Dans sa thèse de 3ème cycle d’études politiques, soutenue à Paris en 1978, Abdelkader Yefsah traite un sujet d’actualité, et qui lui tient à cœur, en s’appuyant sur tous les témoignages et sur toutes les études d’histoire et de science politique disponibles. Il soutient, contrairement aux délégations officielles, que le pouvoir militaire existe en Algérie ; et pas seulement depuis le « redressement révolutionnaire » du 19 juin 1965, ni même depuis la crise de l’été 1962 ; mais qu’il plonge ses racines dans l’organisation du FLN et de l’ALN pendant la guerre de libération nationale. D’après lui, le FLN a échoué à devenir un véritable parti d’avant-garde, capable de guider la Révolution algérienne ; et l’ALN est restée la seule force organisée susceptible de prétendre à ce rôle. La course au pouvoir de l’été 1962, et plus encore le coup d’Etat du 19 juin 1965, furent les moments de vérités qui mirent à nu la réalité du pouvoir militaire. L’auteur montre comment celui-ci s’est efforcé de se légitimer, et a réussi à mettre en place de nouvelles institutions, qui garantissent sa perpétuation (comme on l’a vue après la mort du président Boumedienne). Il s’efforce d’identifier les « nouvelles classes dirigeantes » qui prospèrent à son ombre, et grâce à leur alliance avec lui. Enfin, il conclut sur « l’espoir ténu de voir, d’une part, s’installer un pouvoir civil élu démocratiquement, et d’autre part, revivre une société civile trop longtemps muselée et assujettie à un pouvoir arbitraire (qu’il soit militaire ou administratif) qui se pare du masque de socialisme ».

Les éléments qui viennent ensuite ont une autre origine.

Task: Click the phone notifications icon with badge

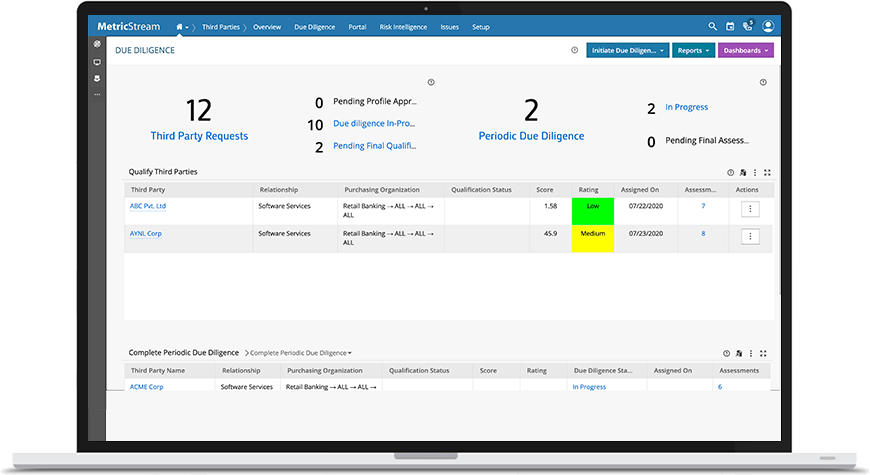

Ce travail, qui se veut un premier essai, s’apparente à l’entreprise de Mohammed Harbi, notamment à son histoire du FLN [1], qu’Abdelkader Yefsah n’a pas pu utiliser. On y retrouve, sous une forme moins achevée que chez Harbi, le même courage intellectuel et politique : celui de quitter sa patrie pour écrire en toute liberté, et sans précaution de langage, tout ce que l’on pense de ses problèmes fondamentaux.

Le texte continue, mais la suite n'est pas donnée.